**Seçilmiş bölüm**
**********

17 Mart 2011 Perşembe

on my own

efsanevi grup queen'in living on my own'unu ilk defa duyduğumda, yalnız geçecek senelerime epey olduğundan paniğe kapılmamıştım. evden hiç ayrılmayacak gibiydim fakat 21. yüzyılla birlikte yalnızlık serüveni de başladı. önce izmir, sonra istanbul derken antalya'ya günün birinde geri döndüm. eskisi kadar olmasa da yine de net bir yalnızlıktan söz etmek mümkün. bundan şikayetçi ya da sarhoş olacak kadar mutlu değilim, bir organım gibi oldu artık. tek dezavantajı beşeri ilişkilerim zamanla çuvallıyor. kalabalık gelince de iki kişi, en iyisi diyorum ben biraz gideyim. akşam otelde televizyonun karşısında uzanırken de bir sonuca ulaşması imkansız ve plan demeye bin şahit isteyen tasarılarla uğraşıyorum.

bu tasarılardan en önemlisi gezebilme ve ilk elden şahit olabilme özgürlüğü. trenle, at sırtında, gemi güvertesinde ya da bir albatrosun kanadında olur fark etmez, benim bu halimden daha iyi bir şeye dönüşmem için mutlaka avrupa'yı görmem lazım. jpegler bana hiçbir şey anlatmıyor, mekanı algılayamadığım gibi içinde yeterince zaman geçirmediğim için bir sonraki jpegte etkileri siliniyor. pompidou'nun önünde bağdaş kurup bir şeyler çizen öğrencileri kıskanıyorum durduk yere, bir müzenin uzayan kuyruğunda sabırla bekleyen orta yaşlı insanları ve floransa'nın muntazam bahçelerinde sakince yürüyen ihtiyarları da. la sagrada familia'da şimdi dolaşan insanlar var, casa mila'nın önünden geçerken dinlenen, fotoğraf makinesini ayarlayan, lensini değiştiren ve diyafram aralığına karar veren. leonardo'nun dehasına şahit olan mimarlık birinci sınıf öğrencilerinin varlığı, bir otel odasına banyo modellemekle mükellef olduğum şu anda beni hafiften tedirgin ediyor. onlardan birisi olabilirdim, belki hala olabilirim.

daha büyük statlarda maç izlemeden, liverpool atkımı maç öncesinde sallamadan, shankly gates'in önünde fotoğraf çektirip de maç sonrası bir bara yerleşmeden mücadeleyi bırakacak değilim. geleceğe dair planlarım hep tek kişilik, son on yılda genellikle yalnız olmamın getirisi çok fazla. en azından bu maç ayini, benimle liverpool arasında. bunu başkasıyla paylaşmak istemezdim. anfield road'a bir gün gideyim, sonra bir gün daha gideyim. ne tuhaf değil mi, yaklaşık 45.000 kişi dört saat sonra anfield road'a gidecek ve takımlarını canlı izleyecekken, ben hayatımın ileri safhası düşleri için bunu baş köşeye koyuyorum. birkaç gün önce yazdığım "hayallerim, başkasının gerçeği olamayacak kadar büyük" aforizması da şık bir vole oluyor, beynimi dağıtıyor.

**********

**Verilen veriler**
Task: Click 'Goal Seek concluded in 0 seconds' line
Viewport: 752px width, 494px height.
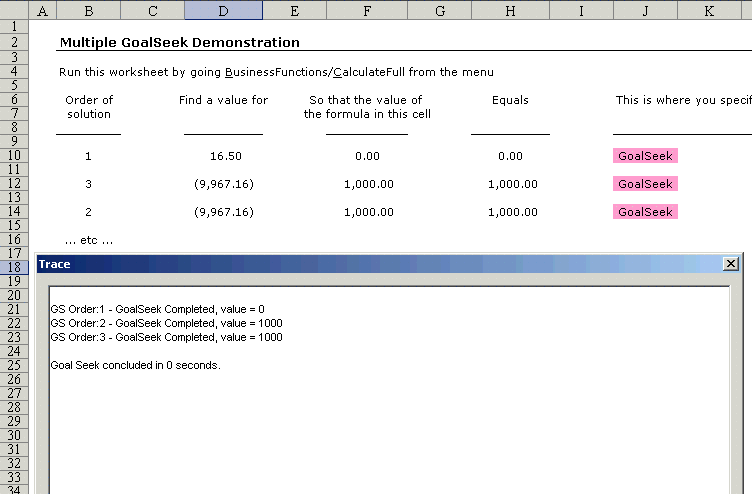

**********

**Görevleriniz**
**A.** Yalnızlık üzerine yazıya göre aşağıdaki ifadelerin her biri doğru mu? Lütfen her birine evet ya da hayır deyin ve yazıdan belirleyici sözleri aynen alıntılayın. (i) Yazar şu anda İstanbul'da yaşıyor. (ii) Yazar, Liverpool maç ayinini başka biriyle paylaşmak istiyor. (iii) Yazar, bir otel odasına banyo modellemekle görevli.
**B.** Yalnızlık üzerine yazıya göre dört saat sonra yaklaşık kaç kişi Anfield Road'a gidecek?
**C.** Yalnızlık üzerine yazıyı, gösterilen son cümlenin ardından sürdürün.

**Nihai cevaplar**
**A.**
(i) Hayır: "önce izmir, sonra istanbul derken antalya'ya günün birinde geri döndüm."
(ii) Hayır: "bunu başkasıyla paylaşmak istemezdim."
(iii) Evet: "bir otel odasına banyo modellemekle mükellef olduğum şu anda"

**B.** Yaklaşık 45.000 kişi.

**C.**
durum şu ki, beş altı paragraflık bir yazıda bile kendimle çelişmekten büyük keyif alıyorum. bu elimde değil, kendime dair bildiklerim başka insana dair bildiklerime oranla çok daha fazla olsa da, bu net bir sonuca ulaşmamı  ve daha incelikli bir analiz yapmamı engelliyor. zaten terimler ve kavramlar hakkında o kadar az şey biliyorum ki, bu içinde bulunduğum ruh halinin bundan seksen önce tanımlanmış olabileceğini bile düşünüyorum. direk depresyon olmasa gerek ki depresyonda falan değilim.

futbolun musallat olduğu hiçbir hafta depresyona girmedim, bundan sonra da girmem. bana kast eden ne yapacağımın belli olmadığı akşamlar oluyor. bir yandan da fotoğraf çekmeyi özlüyorum, gündüzleri ofisteyken fotoğrafı nasıl çekeceğim konusunda derin endişelerim var, öyle ki ne zaman bu konuda endişelensem uzak bir köyün yaşlıları teker teker ölmeye başlıyor. 

dört başı mamur bir öykü yazma isteğim ise genelde aklımın bir köşesinde kalıyor fakat daha üç başı mamurluğa bile erişemedim. fiil çekimlerini biraz kavradım fakat bu sefer de karakter yaratmada sorun çıktı. yarattığım tek karakter bu satırların yazarı ve onda bile korkunç çelişkiler var. bilge ve yaşlı bir adam uydurmak zorunda kalırsam olacakları tahmin bile edemiyorum. nükleer sızıntı var diye bloglar bir kez daha kapatılırdı sanırım.

neyse ne diyorduk? hiçbir şey hakkında hiçbir şey iddia ediyorduk, o yüzden bugün vücudumun temel ihtiyacı olan kırmızı tuborga ulaşmalı ve kendimi şımartmalıyım. maç izleyerek bira içmeyi, yeterince promili yedikten sonra da maç içerek bira izlemeyi pek çok severim.